Como el No de Luciano. Que se plantó ante la gorra y gritó que no robaría para ellos. Y lo devoraron para las sombras para escupirlo huesitos sin nombre cinco años más tarde. Y no perdonan. Y no aceptan condenas. Como la del policía torturador Torales. Y por eso quemaron el auto de Vanesa Orieta, la que transformó el No de su hermano Luciano en lucha demoledora.
Como el No que, cuentan, intentó Omar Cigarán, en La Plata. Y se lo mataron a su mamá, exactamente un día después de que a ella, Sandra Gómez, le dijeran: “¿dónde está el guacho?. Si no nos lo entregás, mañana lo encontrás muerto” y cumplieron. Pero hoy le dicen que el disparo del policía de calle de Quilmes, Diego Walter Flores, fue en legítima defensa. Aunque en en aquel allanamiento en su casa, 24 horas antes, le apuntaran a ella con su otro niño en brazos con una itaka y le anunciaran mañana lo encontrás muerto.
Pasaron 13 años desde aquel 26 desde el que el aroma a junio flota entre los rincones para siempre. Cuando los uniformes prepeaban y los humos de los plomos candentes marcaban la piel y los miedos.
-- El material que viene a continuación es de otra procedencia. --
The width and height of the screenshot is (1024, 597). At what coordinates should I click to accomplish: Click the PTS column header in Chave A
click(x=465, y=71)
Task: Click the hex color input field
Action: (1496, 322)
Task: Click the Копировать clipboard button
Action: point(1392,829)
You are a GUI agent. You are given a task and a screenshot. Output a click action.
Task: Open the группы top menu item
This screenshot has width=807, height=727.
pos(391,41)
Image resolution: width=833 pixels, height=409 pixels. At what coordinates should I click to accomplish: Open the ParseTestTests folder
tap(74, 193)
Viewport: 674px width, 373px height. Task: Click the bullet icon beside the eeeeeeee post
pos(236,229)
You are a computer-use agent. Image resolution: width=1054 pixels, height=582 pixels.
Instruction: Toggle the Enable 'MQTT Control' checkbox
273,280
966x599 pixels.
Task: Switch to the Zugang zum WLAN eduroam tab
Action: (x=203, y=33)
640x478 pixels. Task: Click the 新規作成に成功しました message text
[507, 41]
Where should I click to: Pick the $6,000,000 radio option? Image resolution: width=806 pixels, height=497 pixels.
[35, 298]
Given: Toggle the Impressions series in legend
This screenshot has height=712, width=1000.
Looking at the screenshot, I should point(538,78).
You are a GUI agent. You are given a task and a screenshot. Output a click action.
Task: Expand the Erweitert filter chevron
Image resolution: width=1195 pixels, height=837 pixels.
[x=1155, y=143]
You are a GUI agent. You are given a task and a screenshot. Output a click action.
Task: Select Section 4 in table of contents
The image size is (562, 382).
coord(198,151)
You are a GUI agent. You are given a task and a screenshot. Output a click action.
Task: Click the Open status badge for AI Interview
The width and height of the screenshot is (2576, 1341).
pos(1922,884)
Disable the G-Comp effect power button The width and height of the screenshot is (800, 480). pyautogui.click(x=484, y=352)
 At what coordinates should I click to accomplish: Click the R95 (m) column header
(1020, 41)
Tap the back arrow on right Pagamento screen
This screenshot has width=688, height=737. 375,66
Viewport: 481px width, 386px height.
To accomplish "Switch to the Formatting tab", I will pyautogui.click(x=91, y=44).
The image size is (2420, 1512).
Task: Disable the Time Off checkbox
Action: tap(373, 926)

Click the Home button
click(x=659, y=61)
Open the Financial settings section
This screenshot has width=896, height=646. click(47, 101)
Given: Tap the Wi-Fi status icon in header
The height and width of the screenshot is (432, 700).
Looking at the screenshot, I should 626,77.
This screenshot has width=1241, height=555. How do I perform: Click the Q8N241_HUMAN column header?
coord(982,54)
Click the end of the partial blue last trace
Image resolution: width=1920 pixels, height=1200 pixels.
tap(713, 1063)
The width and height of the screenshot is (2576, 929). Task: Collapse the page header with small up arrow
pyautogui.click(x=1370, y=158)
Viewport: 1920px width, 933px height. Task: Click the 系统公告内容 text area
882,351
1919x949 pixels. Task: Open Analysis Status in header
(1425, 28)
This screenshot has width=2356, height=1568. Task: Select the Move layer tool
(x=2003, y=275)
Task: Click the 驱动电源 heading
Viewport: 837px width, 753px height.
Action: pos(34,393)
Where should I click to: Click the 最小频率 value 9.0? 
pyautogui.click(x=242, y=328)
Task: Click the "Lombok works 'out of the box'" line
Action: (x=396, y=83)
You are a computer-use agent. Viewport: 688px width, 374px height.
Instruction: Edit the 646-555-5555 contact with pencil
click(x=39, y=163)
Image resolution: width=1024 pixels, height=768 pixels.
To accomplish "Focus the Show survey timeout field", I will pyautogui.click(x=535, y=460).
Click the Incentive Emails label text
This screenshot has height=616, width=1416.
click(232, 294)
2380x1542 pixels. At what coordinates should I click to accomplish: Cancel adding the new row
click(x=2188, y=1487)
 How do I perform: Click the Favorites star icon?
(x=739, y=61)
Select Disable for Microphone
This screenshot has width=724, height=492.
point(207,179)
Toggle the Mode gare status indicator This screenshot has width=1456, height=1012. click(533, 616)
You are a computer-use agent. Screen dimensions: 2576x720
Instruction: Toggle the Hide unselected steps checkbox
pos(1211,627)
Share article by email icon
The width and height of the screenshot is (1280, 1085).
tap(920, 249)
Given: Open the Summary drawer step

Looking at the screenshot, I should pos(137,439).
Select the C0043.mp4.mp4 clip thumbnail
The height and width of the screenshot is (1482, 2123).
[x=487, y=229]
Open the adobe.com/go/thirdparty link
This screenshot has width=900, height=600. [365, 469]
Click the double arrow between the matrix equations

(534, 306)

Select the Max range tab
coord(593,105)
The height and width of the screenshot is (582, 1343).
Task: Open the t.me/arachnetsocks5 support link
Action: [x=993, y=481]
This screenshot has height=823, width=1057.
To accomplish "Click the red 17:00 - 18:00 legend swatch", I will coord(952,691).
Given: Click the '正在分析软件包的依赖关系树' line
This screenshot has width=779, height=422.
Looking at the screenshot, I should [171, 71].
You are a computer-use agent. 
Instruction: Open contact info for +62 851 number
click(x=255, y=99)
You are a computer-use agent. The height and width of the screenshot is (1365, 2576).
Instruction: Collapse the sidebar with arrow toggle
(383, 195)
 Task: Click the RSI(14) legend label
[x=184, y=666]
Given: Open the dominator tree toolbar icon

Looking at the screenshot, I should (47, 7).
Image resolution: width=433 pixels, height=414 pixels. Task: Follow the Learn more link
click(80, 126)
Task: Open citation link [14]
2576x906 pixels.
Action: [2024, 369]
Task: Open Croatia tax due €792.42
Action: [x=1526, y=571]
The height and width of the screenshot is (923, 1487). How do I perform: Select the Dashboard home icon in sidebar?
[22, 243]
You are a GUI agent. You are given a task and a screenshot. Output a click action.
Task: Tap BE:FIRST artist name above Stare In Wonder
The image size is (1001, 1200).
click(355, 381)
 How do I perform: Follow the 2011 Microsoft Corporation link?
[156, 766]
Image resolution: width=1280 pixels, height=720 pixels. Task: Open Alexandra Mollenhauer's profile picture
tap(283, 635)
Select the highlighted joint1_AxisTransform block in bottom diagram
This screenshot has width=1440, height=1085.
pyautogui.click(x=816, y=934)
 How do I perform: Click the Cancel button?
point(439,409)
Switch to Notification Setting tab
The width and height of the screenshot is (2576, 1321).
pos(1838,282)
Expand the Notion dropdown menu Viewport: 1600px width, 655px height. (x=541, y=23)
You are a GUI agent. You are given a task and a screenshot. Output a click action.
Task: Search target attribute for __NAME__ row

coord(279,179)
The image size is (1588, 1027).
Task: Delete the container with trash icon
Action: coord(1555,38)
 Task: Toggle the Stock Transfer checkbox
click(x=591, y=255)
Y el dolor retumbaba en los oídos porque no hay angustia peor que la de la certeza de lo que vendrá.
Y cuando la historia política del país repite nombres, proyecta las mismas películas, muestra los mismos y consabidos actores, desnuda escenas ya vistas hasta el hartazgo, premia protagonistas de perversidades y mira para otro lado, junio regresa con sus aromas de ferocidad a cuestas.
Hay una médula filosófica que persiste. Que va más allá de los gobiernos y que es intrínseca semilla del Estado. ¿Acaso no lo es la reacción de la joven mujer policía que exhibe en las redes sociales -sonrisa amplia y felicidad en ciernes- el brazo de un hombre accidentado en Tres Sargentos, partido de Carmen de Areco? ¿Acaso no lo es -tal como denunció esta semana la Comisión Provincial por la Memoria- que se hayan registrado 20.986 hechos de torturas o malos tratos contenidos en los 9.822 habeas corpus o acciones urgentes que se presentaron ante el Poder Judicial sólo por parte de la CPM? ¿O que haya habido en un año 548 muertes violentas en lugares de encierro?
Entre los rincones se siguen oliendo los aromas de junio. El ardor de las balas, los abrazos humeantes, el miedo que se aspira aún hoy entre el perfume a fritanga que emerge voluptuoso y la mano de Darío que busca frenar los imposibles, con Maxi desangrado y doliente.